(Stored records)
┌────────

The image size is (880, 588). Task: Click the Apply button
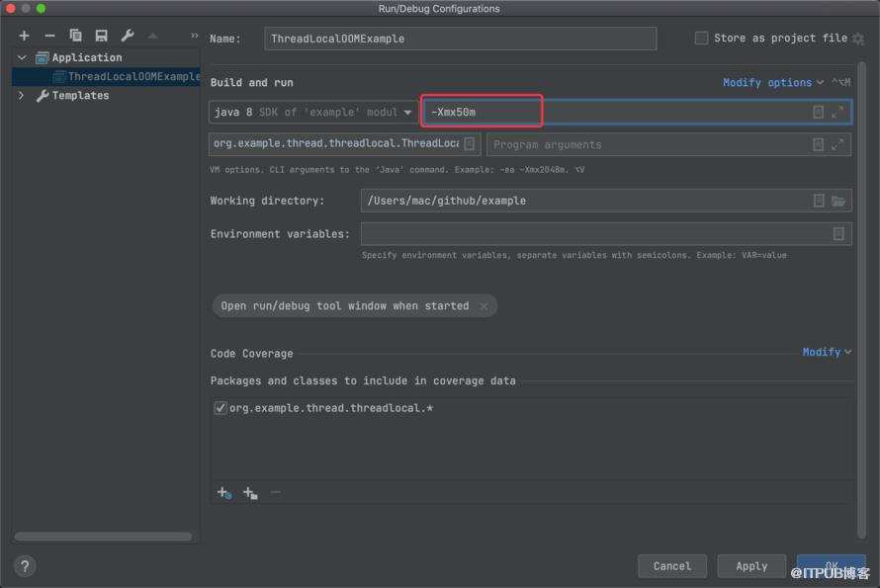pos(750,566)
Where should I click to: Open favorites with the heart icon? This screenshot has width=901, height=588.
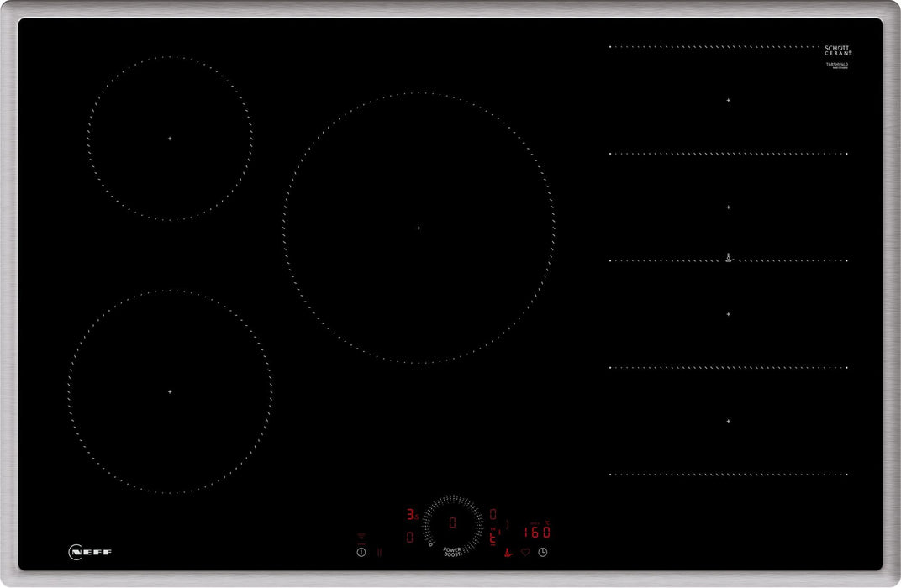[524, 552]
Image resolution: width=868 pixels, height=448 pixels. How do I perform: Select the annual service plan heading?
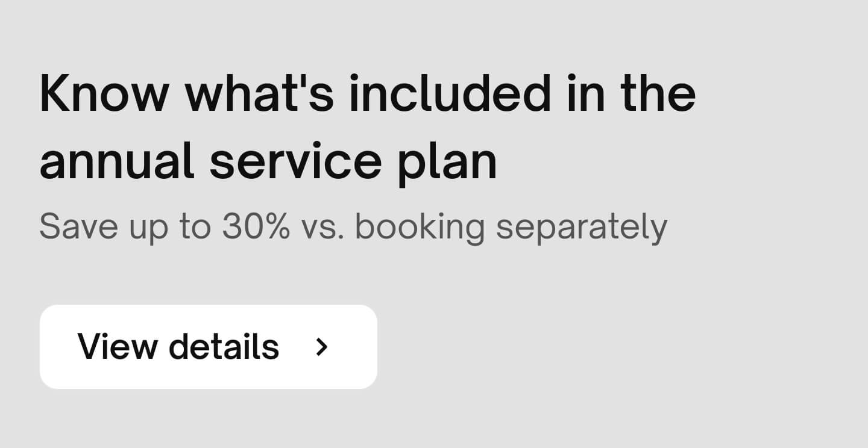click(367, 127)
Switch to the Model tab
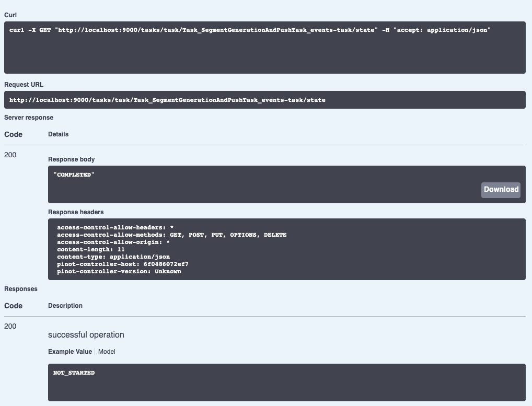The width and height of the screenshot is (532, 406). click(x=107, y=352)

└────────

• _WHAT YOU ARE ASKED TO DO_
Reproduce the span beginning at the line with "Image resolution: width=868" and ending at the last line of the entries above, inclusive, exactly as it stands. Exclude the pictures.

• _FINISHED EXERCISE_
Image resolution: width=868 pixels, height=448 pixels. How do I perform: Select the annual service plan heading?
click(367, 127)
Switch to the Model tab
The width and height of the screenshot is (532, 406). click(x=107, y=352)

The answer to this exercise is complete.